Alguien piadoso debería haberle avisado al capitán retirado Jair Bolsonaro que ayer, primer día del año nuevo, habría una ceremonia protocolar de traspaso de mando y que él asumiría la presidencia de Brasil. Como semejante alma bondadosa no apareció, Bolsonaro creyó que seguía en campaña electoral, y en sus dos discursos distribuyó frases huecas, palabras vacías y destiló odio y rencor.
Algunos pronósticos fallaron de manera redonda. Para empezar, no llovió. Al contrario: ha sido un hermoso día de sol, con aquella luz única que suele iluminar Brasilia y las obras bellísimas creadas por el genio de un arquitecto comunista llamado Oscar Niemeyer. Tampoco aparecieron las trescientas o quinientas mil personas esperadas por los ardorosos adeptos del señor capitán: apenas superaron cien mil. Menos, bastante menos que las que recibieron con euforia a Lula da Silva en 2003.
Y un misterio se deshizo: luego de insinuar que, por razones de seguridad, desfilaría en un auto blindado, el capitán, su señora esposa y uno de sus hijos –Carlos, el más beligerante de un trío extremamente belicoso– aparecieron en el mismo vetusto y hermoso Rolls Royce fabricado en 1952.
La verdad es que no habría nada más que merezca mayores atenciones, de no ser por lo que el tono en que el señor capitán dijo lo que dijo, y principalmente por lo que dejó de decir, tanto en el pleno del Congreso como cuando habló para una multitud de fervorosos incondicionales.
Si en su primer discurso como presidente, en 2003, Lula da Silva habló largo y detalladamente durante 44 minutos, el de Bolsonaro en el Congreso no llegó a diez. Más que anunciar programas y pautas de lo que será su gobierno, el capitán se limitó a leer lo que más parecía un resumen de sus muchos pronunciamientos vía su forma preferida de expresar lo que parece creer ser sus pensamientos, el twitter.
Frases cortas, cuidadosamente ordenadas y leídas con cierta dificultad, anunciaron reformas estructurantes, reiteraron promesas de responsabilidad económica, defensa cabal de la democracia, pedidos de una sociedad sin discriminaciones (aunque, eso sí, basada en los principios judaico-cristianos), guerra extrema a la corrupción, derecho de los ciudadanos a defenderse, o sea, armas a la población como forma de dar combate a la violencia, crítica a la “sumisión ideológica” (como si cada uno de sus gestos no respondiese a una ideología de extrema derecha), en fin, nada que no haya reiterado hasta el agotamiento vía Twitter.
Un momento que mereció un tono enfático ocurrió cuando reivindicó haber liberado el país “del socialismo, de lo políticamente correcto y del gigantismo del Estado”. Ah, claro: todo eso con muchas, muchísimas menciones a dios.

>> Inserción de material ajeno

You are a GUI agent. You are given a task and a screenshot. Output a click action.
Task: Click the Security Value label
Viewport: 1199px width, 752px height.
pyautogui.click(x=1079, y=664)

Después, al hablar al público que se unió para, con fervor de peregrinos, encantarse con su aparición en el Palacio do Planalto, el señor capitán volvió a acercarse a un Bolsonaro en estado puro.
Una vez más repitió un sinfín de veces la palabra “dios”, se felicitó –y a sus electores– por haber librado el país del “comunismo”, aseguró que con su gobierno estarán rescatados y protegidos “los principios básicos de nuestra sociedad”, resaltó la importancia de asegurar una educación “sin ideología”, de preservar a la familia, y a cierta altura, en un gesto muy bien ensayado, sacó del bolsillo del pantalón de su muy elegante traje azul oscuro (hecho a medida, a un costo de alrededor de 60 mil pesos argentinos) una bandera brasileña hecha en tela brillante, que sacudió frente a los ojos extasiados de sus seguidores.
A su lado, el vicepresidente, general Hamilton Mourão, se entusiasmó, agarró una punta de la bandera y los dos juntos llevaron al delirio al público, cuando repitieron uno de los mantras de su campaña: “Mi bandera jamás será roja”. El comunismo, pues, sufre otra derrota, según creen el señor capitán, su general subalterno y sus seguidores.
Para despedirse de su público, nada mejor que la frase-guía que lo condujo al sillón presidencial: “Brasil por encima de todos, y dios por encima de todo”.
No dejó ninguna pista de cómo pretende implantar las vaguedades de su discurso de campaña, repetido ayer.
Tres puntos merecieron atención. El primero: al terminar su discurso en el Congreso, Bolsonaro se dirigió a los diez mandatarios presentes para saludarlos calurosamente. Unos merecieron especial atención: el premier de Israel, Benjamin Netanyahu, el chileno Sebastián Piñera y el húngaro Viktor Orbán. Tendió la mano a todos, excepto a uno: Evo Morales.
El segundo: al leer los términos de su juramento como vicepresidente, Hamilton Mourão hizo gala de su generalato. En posición militar, leyó sus parcas líneas a los gritos. Como si, en lugar de jurar respeto a la Constitución, estuviese dando voces de comando a sus subalternos.
El tercero: los periodistas, inclusive corresponsales y enviados especiales, fueron confinados en un salón sin mesas ni sillas. Eran más de un centenar, y había un solo baño. Las instrucciones fueron estrictas: habría agua y nada más. Café, ni pensar. Y que nadie se atreviese a llevar manzanas: reglas de seguridad. Es que alguna podría ser disparada contra Bolsonaro.
Así empieza el año nuevo en este país atónito.